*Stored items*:
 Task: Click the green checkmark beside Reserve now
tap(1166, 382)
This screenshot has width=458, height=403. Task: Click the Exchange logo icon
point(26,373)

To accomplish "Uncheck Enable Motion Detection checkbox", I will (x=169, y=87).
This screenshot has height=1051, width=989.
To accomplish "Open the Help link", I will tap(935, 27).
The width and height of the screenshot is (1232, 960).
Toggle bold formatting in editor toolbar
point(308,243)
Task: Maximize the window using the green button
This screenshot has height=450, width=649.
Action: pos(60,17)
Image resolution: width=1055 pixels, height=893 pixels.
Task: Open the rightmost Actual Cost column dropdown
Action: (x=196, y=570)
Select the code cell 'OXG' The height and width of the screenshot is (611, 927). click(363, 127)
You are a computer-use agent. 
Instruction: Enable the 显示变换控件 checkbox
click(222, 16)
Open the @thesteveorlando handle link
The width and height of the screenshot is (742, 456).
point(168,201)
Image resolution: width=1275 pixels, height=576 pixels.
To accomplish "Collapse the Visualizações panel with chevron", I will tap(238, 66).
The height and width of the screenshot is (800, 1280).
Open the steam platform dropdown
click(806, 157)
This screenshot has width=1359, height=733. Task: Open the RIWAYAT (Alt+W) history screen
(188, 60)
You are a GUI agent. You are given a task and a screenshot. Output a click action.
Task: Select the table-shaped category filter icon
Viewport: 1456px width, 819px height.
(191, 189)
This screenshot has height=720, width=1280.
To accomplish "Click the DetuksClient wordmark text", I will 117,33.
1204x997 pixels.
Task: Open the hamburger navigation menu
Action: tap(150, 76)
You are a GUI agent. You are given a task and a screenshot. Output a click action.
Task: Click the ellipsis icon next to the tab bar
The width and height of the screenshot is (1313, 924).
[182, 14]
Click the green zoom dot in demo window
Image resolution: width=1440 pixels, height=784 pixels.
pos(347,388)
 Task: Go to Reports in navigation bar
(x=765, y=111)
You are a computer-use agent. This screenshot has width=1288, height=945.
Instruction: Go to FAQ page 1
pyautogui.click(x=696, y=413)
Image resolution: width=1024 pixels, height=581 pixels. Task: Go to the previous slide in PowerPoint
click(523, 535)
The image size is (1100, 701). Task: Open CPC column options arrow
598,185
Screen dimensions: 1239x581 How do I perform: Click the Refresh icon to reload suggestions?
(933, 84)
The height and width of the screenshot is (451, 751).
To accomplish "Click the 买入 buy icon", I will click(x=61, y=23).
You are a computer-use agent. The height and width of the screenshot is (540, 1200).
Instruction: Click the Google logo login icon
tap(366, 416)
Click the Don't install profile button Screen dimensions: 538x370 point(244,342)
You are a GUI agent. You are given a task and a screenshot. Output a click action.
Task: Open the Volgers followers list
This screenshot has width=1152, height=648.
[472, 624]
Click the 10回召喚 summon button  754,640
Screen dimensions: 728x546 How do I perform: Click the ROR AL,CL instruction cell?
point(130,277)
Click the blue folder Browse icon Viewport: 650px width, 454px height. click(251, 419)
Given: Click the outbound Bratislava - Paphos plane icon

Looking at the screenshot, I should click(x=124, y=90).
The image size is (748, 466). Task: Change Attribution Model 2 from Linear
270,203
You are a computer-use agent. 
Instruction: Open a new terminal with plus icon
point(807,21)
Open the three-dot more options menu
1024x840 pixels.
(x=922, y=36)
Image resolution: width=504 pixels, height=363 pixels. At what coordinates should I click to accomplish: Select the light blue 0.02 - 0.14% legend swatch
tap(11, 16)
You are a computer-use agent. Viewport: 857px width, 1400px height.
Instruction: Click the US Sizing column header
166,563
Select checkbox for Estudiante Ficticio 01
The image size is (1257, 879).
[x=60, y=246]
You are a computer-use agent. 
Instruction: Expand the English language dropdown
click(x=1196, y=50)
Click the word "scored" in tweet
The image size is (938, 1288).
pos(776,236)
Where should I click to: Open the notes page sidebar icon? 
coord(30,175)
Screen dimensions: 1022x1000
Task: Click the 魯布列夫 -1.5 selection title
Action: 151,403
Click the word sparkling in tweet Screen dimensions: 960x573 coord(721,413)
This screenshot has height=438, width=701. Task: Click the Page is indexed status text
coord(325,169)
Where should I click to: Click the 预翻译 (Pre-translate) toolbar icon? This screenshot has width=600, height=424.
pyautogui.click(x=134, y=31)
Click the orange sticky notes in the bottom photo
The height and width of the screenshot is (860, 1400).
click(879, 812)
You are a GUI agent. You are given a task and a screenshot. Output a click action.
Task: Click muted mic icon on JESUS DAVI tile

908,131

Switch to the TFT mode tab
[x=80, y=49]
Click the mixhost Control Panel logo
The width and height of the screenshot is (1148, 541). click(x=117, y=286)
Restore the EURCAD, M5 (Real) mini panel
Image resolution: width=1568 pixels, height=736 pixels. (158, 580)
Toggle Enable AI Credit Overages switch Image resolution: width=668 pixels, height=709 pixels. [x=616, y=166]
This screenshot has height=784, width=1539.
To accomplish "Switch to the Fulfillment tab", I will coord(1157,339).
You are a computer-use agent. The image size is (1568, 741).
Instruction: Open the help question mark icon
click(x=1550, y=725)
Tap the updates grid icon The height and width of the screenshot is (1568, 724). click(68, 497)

*WHAT THE TASK ASKS*:
Nothing in the entries should be skipped. Output them all exactly.

*SOLUTION TO THIS TASK*:
 Task: Click the green checkmark beside Reserve now
tap(1166, 382)
This screenshot has width=458, height=403. Task: Click the Exchange logo icon
point(26,373)

To accomplish "Uncheck Enable Motion Detection checkbox", I will (x=169, y=87).
This screenshot has height=1051, width=989.
To accomplish "Open the Help link", I will tap(935, 27).
The width and height of the screenshot is (1232, 960).
Toggle bold formatting in editor toolbar
point(308,243)
Task: Maximize the window using the green button
This screenshot has height=450, width=649.
Action: pos(60,17)
Image resolution: width=1055 pixels, height=893 pixels.
Task: Open the rightmost Actual Cost column dropdown
Action: (x=196, y=570)
Select the code cell 'OXG' The height and width of the screenshot is (611, 927). click(363, 127)
You are a computer-use agent. 
Instruction: Enable the 显示变换控件 checkbox
click(222, 16)
Open the @thesteveorlando handle link
The width and height of the screenshot is (742, 456).
point(168,201)
Image resolution: width=1275 pixels, height=576 pixels.
To accomplish "Collapse the Visualizações panel with chevron", I will tap(238, 66).
The height and width of the screenshot is (800, 1280).
Open the steam platform dropdown
click(806, 157)
This screenshot has width=1359, height=733. Task: Open the RIWAYAT (Alt+W) history screen
(188, 60)
You are a GUI agent. You are given a task and a screenshot. Output a click action.
Task: Select the table-shaped category filter icon
Viewport: 1456px width, 819px height.
(191, 189)
This screenshot has height=720, width=1280.
To accomplish "Click the DetuksClient wordmark text", I will 117,33.
1204x997 pixels.
Task: Open the hamburger navigation menu
Action: tap(150, 76)
You are a GUI agent. You are given a task and a screenshot. Output a click action.
Task: Click the ellipsis icon next to the tab bar
The width and height of the screenshot is (1313, 924).
[182, 14]
Click the green zoom dot in demo window
Image resolution: width=1440 pixels, height=784 pixels.
pos(347,388)
 Task: Go to Reports in navigation bar
(x=765, y=111)
You are a computer-use agent. This screenshot has width=1288, height=945.
Instruction: Go to FAQ page 1
pyautogui.click(x=696, y=413)
Image resolution: width=1024 pixels, height=581 pixels. Task: Go to the previous slide in PowerPoint
click(523, 535)
The image size is (1100, 701). Task: Open CPC column options arrow
598,185
Screen dimensions: 1239x581 How do I perform: Click the Refresh icon to reload suggestions?
(933, 84)
The height and width of the screenshot is (451, 751).
To accomplish "Click the 买入 buy icon", I will click(x=61, y=23).
You are a computer-use agent. The height and width of the screenshot is (540, 1200).
Instruction: Click the Google logo login icon
tap(366, 416)
Click the Don't install profile button Screen dimensions: 538x370 point(244,342)
You are a GUI agent. You are given a task and a screenshot. Output a click action.
Task: Open the Volgers followers list
This screenshot has width=1152, height=648.
[472, 624]
Click the 10回召喚 summon button  754,640
Screen dimensions: 728x546 How do I perform: Click the ROR AL,CL instruction cell?
point(130,277)
Click the blue folder Browse icon Viewport: 650px width, 454px height. click(251, 419)
Given: Click the outbound Bratislava - Paphos plane icon

Looking at the screenshot, I should click(x=124, y=90).
The image size is (748, 466). Task: Change Attribution Model 2 from Linear
270,203
You are a computer-use agent. 
Instruction: Open a new terminal with plus icon
point(807,21)
Open the three-dot more options menu
1024x840 pixels.
(x=922, y=36)
Image resolution: width=504 pixels, height=363 pixels. At what coordinates should I click to accomplish: Select the light blue 0.02 - 0.14% legend swatch
tap(11, 16)
You are a computer-use agent. Viewport: 857px width, 1400px height.
Instruction: Click the US Sizing column header
166,563
Select checkbox for Estudiante Ficticio 01
The image size is (1257, 879).
[x=60, y=246]
You are a computer-use agent. 
Instruction: Expand the English language dropdown
click(x=1196, y=50)
Click the word "scored" in tweet
The image size is (938, 1288).
pos(776,236)
Where should I click to: Open the notes page sidebar icon? 
coord(30,175)
Screen dimensions: 1022x1000
Task: Click the 魯布列夫 -1.5 selection title
Action: 151,403
Click the word sparkling in tweet Screen dimensions: 960x573 coord(721,413)
This screenshot has height=438, width=701. Task: Click the Page is indexed status text
coord(325,169)
Where should I click to: Click the 预翻译 (Pre-translate) toolbar icon? This screenshot has width=600, height=424.
pyautogui.click(x=134, y=31)
Click the orange sticky notes in the bottom photo
The height and width of the screenshot is (860, 1400).
click(879, 812)
You are a GUI agent. You are given a task and a screenshot. Output a click action.
Task: Click muted mic icon on JESUS DAVI tile

908,131

Switch to the TFT mode tab
[x=80, y=49]
Click the mixhost Control Panel logo
The width and height of the screenshot is (1148, 541). click(x=117, y=286)
Restore the EURCAD, M5 (Real) mini panel
Image resolution: width=1568 pixels, height=736 pixels. (158, 580)
Toggle Enable AI Credit Overages switch Image resolution: width=668 pixels, height=709 pixels. [x=616, y=166]
This screenshot has height=784, width=1539.
To accomplish "Switch to the Fulfillment tab", I will coord(1157,339).
You are a computer-use agent. The image size is (1568, 741).
Instruction: Open the help question mark icon
click(x=1550, y=725)
Tap the updates grid icon The height and width of the screenshot is (1568, 724). click(68, 497)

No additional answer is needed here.